From the mid- to late-2000s, Douglas posted art from a planned graphic novel, Dream Life on his site and a live journal blog dedicated to the project. In 2010 he launched Dream Life as a web comic as part of the line up at Transmission X. It's his first effort to both write and draw a long form story. May 2014 he published book one of Dream Life after raising funds via Kickstarter to print it.
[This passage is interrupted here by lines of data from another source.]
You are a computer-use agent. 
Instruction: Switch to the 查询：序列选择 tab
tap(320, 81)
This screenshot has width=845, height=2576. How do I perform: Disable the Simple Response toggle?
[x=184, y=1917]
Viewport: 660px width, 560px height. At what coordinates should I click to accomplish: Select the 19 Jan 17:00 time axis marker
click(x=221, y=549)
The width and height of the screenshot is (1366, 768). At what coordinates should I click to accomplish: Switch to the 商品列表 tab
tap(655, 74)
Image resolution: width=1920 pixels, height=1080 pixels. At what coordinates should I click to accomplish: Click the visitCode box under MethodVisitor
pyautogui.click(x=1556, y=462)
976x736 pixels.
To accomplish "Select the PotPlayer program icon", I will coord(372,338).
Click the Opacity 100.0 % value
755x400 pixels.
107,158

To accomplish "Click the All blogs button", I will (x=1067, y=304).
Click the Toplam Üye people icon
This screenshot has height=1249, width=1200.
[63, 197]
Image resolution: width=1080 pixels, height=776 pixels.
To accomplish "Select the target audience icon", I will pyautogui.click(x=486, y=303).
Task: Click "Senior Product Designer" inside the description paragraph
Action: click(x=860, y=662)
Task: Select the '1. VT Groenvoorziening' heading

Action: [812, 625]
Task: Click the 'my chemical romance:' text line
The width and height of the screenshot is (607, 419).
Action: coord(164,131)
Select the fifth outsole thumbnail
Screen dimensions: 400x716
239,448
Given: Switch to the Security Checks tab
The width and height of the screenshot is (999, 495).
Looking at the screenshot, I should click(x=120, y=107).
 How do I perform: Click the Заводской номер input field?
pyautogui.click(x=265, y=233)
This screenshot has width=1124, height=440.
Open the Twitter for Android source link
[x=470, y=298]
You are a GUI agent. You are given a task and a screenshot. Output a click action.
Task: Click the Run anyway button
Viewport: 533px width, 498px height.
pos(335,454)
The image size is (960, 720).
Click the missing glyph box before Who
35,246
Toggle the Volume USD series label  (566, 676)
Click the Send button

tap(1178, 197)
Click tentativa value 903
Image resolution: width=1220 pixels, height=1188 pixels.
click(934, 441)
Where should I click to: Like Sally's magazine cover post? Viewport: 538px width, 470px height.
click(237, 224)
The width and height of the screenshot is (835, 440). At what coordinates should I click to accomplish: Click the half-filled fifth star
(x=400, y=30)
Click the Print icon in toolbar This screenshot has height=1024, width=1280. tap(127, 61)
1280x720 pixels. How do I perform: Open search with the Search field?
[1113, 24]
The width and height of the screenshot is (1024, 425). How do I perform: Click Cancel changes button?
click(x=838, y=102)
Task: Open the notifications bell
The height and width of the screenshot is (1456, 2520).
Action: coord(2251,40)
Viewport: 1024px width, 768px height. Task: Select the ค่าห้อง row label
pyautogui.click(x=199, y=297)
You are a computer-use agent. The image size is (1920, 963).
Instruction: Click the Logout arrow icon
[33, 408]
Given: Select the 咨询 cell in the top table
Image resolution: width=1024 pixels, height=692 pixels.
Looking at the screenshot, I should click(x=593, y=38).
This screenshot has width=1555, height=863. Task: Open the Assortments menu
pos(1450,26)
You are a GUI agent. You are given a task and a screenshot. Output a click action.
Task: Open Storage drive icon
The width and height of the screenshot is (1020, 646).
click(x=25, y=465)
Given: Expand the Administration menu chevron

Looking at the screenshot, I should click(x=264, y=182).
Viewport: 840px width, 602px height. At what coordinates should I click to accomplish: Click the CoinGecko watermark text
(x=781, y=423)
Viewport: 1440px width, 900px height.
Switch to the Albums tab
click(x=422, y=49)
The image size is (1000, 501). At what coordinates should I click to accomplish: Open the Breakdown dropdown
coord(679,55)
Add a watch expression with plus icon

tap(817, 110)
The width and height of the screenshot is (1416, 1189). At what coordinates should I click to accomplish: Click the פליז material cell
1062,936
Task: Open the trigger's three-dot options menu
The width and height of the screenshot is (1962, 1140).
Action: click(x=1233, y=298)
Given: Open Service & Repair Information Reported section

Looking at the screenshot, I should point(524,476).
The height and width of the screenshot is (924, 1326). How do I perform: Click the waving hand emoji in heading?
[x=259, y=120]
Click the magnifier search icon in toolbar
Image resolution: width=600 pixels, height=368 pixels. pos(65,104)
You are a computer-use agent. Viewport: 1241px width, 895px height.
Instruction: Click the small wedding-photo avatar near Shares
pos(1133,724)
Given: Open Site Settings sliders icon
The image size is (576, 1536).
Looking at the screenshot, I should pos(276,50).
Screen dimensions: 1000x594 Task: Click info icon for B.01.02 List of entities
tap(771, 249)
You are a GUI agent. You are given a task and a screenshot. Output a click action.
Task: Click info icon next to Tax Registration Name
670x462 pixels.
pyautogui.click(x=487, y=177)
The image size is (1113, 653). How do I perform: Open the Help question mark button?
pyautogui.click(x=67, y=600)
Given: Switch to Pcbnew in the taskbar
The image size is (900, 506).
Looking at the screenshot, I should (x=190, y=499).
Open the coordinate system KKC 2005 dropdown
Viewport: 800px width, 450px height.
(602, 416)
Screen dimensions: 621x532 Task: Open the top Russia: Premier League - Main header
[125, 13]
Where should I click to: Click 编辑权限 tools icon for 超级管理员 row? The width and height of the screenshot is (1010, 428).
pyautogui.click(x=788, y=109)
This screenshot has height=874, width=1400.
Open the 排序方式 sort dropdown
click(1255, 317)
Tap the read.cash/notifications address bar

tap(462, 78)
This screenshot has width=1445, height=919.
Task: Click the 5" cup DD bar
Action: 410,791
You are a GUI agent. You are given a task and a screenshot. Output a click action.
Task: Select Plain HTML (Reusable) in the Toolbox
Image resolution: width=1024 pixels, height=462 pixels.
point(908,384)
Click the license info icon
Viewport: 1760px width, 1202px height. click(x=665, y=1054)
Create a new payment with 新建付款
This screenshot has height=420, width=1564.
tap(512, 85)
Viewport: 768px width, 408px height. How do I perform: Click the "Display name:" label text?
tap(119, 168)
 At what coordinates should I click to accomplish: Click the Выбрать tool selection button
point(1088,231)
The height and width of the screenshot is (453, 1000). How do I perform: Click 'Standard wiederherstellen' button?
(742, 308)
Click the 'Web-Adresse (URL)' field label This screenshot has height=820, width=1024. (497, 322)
===RevolveЯ a comic anthology===

In July 2010, Douglas relaunched his earlier self-published collection as an ongoing web comic anthology site. Along with comics he published short stories and poetry on the site erratically. In November 2012 the RevolveЯ site was revamped and the web comics aspect was replaced with a serialized self-published print and digital publication.

===Comics Journalism===

Douglas also dabbles in comics journalism, publishing a comics site dedicated Canadian centric news, called Sequential.

===Teaching===

Douglas teaches a Dynamic Drawing class at Syn Studio an industry focused art school based in Montreal.

==Comic Jams==
A Comic jam or Comix Jams are social gatherings loosely based around a constraint-based exercise reminiscent of Raymond Queneau's Oulipo (Workshop for Potential Literature) and its subsequent comics arm, Oubapo (Workshop for Potential Comics). In the 60's in San Francisco, Robert Crumb & the Zap Comix 'all Stars' produced short often non-narrative comix that make the earliest well documented use of the name 'Comix Jam'.

In 1995, Max became involved in organizing collaborative Comix Jams after attending a few in Montreal hosted by Rupert Bottenberg. He helped organize one of the first of such events held in Toronto, arranging to have Rupert and a group of Montreal Jam regulars to attend, and promoting the event locally to the Toronto Comics scene. The event was a success, including coverage from the local media. And inspired one attendee, Zine publisher Dave Howard, to take up hosting similar events on a monthly basis.

After Moving to Montreal Max began hosting monthly Jams there, publishing the pages online and in regular Zines. He hosted the events from 2001 to 2004 approximately.